Résumé de la décision
Mme E..., infirmière, a été vaccinée contre l'hépatite B dans le cadre de ses obligations professionnelles et a développé une myofasciite à macrophages, ce qui a conduit à une demande d'indemnisation auprès de l'ONIAM. Le tribunal administratif de Caen a partiellement fait droit à sa demande en condamnant l'ONIAM à lui verser une indemnité. L'ONIAM a alors demandé un sursis à l'exécution de ce jugement, invoquant un risque de perte définitive des sommes à verser. La cour a rejeté cette demande, affirmant que l'ONIAM n’apportait pas la preuve d’un risque sérieux de perte définitive au sens de la loi.
Arguments pertinents
1. Inexistence d'un risque sérieux : La cour constate que l'ONIAM, en se contentant d'affirmer qu'il existe un risque de perdre les sommes versées à Mme E..., ne démontre pas que ce risque est avéré. En effet, il n'est pas prouvé que le lien de causalité entre la vaccination et la myofasciite soit indéterminé et que Mme E... ne serait pas en mesure de rembourser les sommes en cas d'annulation de la décision.
> « L'Office national d'indemnisation [...] n'établit pas qu'il serait exposé, en exécutant le jugement du 22 juin 2017 et dans le cas où ses conclusions d'appel seraient accueillies, à la perte définitive d'une somme au sens des dispositions de l'article R. 811-16 du code de justice administrative précité. »

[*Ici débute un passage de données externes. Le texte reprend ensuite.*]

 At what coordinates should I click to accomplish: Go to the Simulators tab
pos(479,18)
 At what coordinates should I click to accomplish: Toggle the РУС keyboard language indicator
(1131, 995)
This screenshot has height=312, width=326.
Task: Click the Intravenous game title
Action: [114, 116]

2. Conditions de la demande de sursis : Conformément à l'article R. 811-16 du Code de justice administrative, le sursis à exécution est conçu pour protéger une partie d'une perte définitive dans le cas où l'appel est jugé recevable.
> « Lorsqu'il est fait appel par une personne autre que le demandeur en première instance, la juridiction peut, à la demande de l'appelant, ordonner [...] qu'il soit sursis à l'exécution du jugement déféré si cette exécution risque d'exposer l'appelant à la perte définitive d'une somme qui ne devrait pas rester à sa charge. »
Interprétations et citations légales
1. Article R. 811-16 du Code de justice administrative :
- Cet article établit les conditions dans lesquelles un appelant peut solliciter un sursis à l'exécution d'un jugement. La condition centrale est la preuve d'un risque de perte définitive de sommes qui ne devraient pas être à charge de l'appelant en cas de décision favorable. L'interprétation stricte de cette clause exige que l'appelant mette en avant des éléments concrets, ce qui n’a pas été le cas pour l'ONIAM.
2. Causalité et charge de preuve :
- La demande de sursis s'appuie sur l предположение d'un manque d'établissement du lien de causalité entre la vaccination et la condition médicale développée par Mme E.... L’ONIAM a l’obligation de prouver que l'exécution du jugement entraînerait une perte définitive, mais cela requiert des éléments probants concrets sur la solvabilité de Mme E.... Or, la cour a jugé que les doutes quant au lien de causalité ne suffisaient pas à établir ce risque.
> « [...] il n’y a pas lieu de faire droit aux conclusions à fin de sursis à exécution [...] », illustrant ainsi la décision de la cour qui s’appuie sur une analyse rigoureuse des preuves presentées.
En conclusion, cette affaire met en lumière l’importance de l’établissement du risque de perte définitive pour justifier un sursis à l’exécution d’un jugement. L’ONIAM n’ayant pas réussi à prouver l’existence d’un tel risque, la cour a logiquement rejeté sa demande.